EXERCISE:
The required result is the exact run of lines beginning at the one containing "Instruction: Open the first" and ending at the last line of the entries.

DATA:
BEGIN

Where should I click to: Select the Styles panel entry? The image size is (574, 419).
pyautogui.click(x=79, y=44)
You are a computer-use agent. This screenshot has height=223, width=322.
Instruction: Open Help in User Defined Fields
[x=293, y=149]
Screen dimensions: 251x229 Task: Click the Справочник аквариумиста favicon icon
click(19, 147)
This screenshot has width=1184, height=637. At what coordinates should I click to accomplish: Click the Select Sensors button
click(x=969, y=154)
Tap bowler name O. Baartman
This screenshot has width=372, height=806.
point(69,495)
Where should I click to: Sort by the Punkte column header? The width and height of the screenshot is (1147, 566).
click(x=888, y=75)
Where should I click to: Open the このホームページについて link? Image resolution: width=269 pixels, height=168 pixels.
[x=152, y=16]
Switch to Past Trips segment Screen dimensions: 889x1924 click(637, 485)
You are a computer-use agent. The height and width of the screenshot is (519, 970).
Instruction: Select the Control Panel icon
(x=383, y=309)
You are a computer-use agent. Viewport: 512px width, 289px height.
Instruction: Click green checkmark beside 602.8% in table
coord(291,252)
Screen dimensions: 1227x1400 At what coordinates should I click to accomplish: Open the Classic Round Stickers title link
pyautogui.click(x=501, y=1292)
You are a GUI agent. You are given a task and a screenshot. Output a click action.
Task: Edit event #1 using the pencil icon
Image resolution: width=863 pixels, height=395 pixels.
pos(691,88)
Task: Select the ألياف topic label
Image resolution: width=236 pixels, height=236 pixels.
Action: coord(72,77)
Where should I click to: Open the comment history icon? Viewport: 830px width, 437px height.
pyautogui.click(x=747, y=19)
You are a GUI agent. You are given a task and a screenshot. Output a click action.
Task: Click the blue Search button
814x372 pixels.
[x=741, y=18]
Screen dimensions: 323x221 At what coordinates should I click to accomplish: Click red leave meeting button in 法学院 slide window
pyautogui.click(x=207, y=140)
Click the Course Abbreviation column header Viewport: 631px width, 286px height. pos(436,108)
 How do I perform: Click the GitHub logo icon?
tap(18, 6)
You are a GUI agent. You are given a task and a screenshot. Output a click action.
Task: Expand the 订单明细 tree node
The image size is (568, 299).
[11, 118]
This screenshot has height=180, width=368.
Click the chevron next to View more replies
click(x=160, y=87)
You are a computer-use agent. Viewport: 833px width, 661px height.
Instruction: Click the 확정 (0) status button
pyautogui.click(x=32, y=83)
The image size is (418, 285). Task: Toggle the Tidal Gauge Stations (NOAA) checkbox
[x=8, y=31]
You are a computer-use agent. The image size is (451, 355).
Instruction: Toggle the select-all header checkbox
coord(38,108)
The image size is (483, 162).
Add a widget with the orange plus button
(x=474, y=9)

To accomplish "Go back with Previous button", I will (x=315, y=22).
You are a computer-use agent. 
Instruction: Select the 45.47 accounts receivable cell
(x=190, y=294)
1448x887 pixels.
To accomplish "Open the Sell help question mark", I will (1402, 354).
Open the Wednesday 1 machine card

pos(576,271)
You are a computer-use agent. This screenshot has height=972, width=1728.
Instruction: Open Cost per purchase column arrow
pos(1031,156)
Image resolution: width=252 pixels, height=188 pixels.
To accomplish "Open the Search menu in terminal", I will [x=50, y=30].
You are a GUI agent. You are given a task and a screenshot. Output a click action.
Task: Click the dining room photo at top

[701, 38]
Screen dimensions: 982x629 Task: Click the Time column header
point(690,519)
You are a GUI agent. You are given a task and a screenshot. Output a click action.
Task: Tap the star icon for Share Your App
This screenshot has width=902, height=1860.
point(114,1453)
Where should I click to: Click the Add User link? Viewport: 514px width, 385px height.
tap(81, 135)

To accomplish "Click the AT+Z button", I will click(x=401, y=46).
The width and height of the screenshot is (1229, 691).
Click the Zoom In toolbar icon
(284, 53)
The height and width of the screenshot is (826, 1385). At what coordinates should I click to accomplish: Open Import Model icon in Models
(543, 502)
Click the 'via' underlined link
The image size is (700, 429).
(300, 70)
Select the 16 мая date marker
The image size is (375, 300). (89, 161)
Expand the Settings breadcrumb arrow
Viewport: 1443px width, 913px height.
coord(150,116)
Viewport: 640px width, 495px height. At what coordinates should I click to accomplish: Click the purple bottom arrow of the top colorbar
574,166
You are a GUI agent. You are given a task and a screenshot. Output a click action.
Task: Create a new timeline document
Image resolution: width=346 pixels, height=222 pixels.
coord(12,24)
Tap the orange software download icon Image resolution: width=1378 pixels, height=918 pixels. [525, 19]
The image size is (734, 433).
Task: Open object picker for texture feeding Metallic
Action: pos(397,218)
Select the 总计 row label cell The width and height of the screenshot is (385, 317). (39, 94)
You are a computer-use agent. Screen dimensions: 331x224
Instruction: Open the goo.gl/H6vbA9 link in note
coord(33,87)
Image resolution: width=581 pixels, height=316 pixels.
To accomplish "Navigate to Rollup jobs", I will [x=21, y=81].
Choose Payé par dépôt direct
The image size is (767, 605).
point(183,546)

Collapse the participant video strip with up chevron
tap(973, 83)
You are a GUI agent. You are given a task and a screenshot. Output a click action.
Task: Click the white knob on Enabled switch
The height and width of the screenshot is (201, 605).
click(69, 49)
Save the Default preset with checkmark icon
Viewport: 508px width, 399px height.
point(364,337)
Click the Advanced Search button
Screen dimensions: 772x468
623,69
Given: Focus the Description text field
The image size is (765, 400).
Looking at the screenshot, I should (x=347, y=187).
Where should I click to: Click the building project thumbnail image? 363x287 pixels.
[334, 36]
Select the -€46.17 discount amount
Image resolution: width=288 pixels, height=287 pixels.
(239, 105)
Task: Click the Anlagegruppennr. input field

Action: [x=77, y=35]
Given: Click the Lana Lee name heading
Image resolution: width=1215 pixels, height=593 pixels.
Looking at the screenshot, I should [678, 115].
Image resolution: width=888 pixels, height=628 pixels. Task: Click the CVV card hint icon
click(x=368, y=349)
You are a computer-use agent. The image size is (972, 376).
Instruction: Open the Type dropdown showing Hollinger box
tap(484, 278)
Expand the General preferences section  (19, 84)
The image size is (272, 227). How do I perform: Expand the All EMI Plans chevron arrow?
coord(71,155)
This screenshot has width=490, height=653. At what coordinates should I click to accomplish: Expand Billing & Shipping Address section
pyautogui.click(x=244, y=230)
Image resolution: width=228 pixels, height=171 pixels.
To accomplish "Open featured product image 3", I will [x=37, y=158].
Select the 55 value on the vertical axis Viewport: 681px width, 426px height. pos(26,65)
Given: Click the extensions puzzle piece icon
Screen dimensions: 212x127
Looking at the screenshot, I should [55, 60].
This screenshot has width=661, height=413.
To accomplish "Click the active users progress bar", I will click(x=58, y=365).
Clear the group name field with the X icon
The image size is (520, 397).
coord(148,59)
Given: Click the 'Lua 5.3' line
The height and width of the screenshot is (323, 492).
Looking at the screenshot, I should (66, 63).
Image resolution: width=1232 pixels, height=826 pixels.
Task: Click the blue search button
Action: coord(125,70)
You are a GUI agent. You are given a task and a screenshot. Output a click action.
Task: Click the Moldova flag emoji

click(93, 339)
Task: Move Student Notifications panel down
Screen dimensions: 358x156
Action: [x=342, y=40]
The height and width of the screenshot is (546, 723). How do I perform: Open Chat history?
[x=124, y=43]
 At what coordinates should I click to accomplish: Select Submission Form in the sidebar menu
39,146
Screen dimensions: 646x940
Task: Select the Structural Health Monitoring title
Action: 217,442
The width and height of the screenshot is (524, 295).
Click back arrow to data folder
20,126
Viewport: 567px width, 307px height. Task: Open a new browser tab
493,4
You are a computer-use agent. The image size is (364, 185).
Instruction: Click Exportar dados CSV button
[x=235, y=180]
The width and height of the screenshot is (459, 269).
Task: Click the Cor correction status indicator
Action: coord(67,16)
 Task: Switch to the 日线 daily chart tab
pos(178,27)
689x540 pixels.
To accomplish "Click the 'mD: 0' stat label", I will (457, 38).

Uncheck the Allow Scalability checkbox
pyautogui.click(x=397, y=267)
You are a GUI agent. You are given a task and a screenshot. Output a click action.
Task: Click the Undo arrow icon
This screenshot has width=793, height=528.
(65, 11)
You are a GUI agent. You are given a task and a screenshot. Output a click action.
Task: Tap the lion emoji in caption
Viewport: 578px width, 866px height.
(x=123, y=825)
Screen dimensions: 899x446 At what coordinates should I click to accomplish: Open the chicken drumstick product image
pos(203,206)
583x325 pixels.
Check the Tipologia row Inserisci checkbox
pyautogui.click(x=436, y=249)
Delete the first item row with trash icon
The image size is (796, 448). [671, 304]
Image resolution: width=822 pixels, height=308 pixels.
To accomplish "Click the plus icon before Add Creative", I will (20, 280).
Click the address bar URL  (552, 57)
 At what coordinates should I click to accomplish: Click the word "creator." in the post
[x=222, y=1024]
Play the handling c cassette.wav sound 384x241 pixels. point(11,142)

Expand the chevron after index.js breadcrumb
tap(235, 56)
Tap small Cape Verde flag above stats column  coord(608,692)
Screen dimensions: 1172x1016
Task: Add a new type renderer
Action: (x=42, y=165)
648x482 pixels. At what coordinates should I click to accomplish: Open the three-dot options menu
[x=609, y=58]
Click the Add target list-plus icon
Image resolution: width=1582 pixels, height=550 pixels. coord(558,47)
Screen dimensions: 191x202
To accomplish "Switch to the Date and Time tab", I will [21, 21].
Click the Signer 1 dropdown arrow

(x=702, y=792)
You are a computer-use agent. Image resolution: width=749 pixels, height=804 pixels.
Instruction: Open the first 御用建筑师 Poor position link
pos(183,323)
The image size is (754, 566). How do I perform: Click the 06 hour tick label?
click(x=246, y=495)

END

RESULT FOR THIS EXERCISE:
Instruction: Open the first 御用建筑师 Poor position link
pos(183,323)
The image size is (754, 566). How do I perform: Click the 06 hour tick label?
click(x=246, y=495)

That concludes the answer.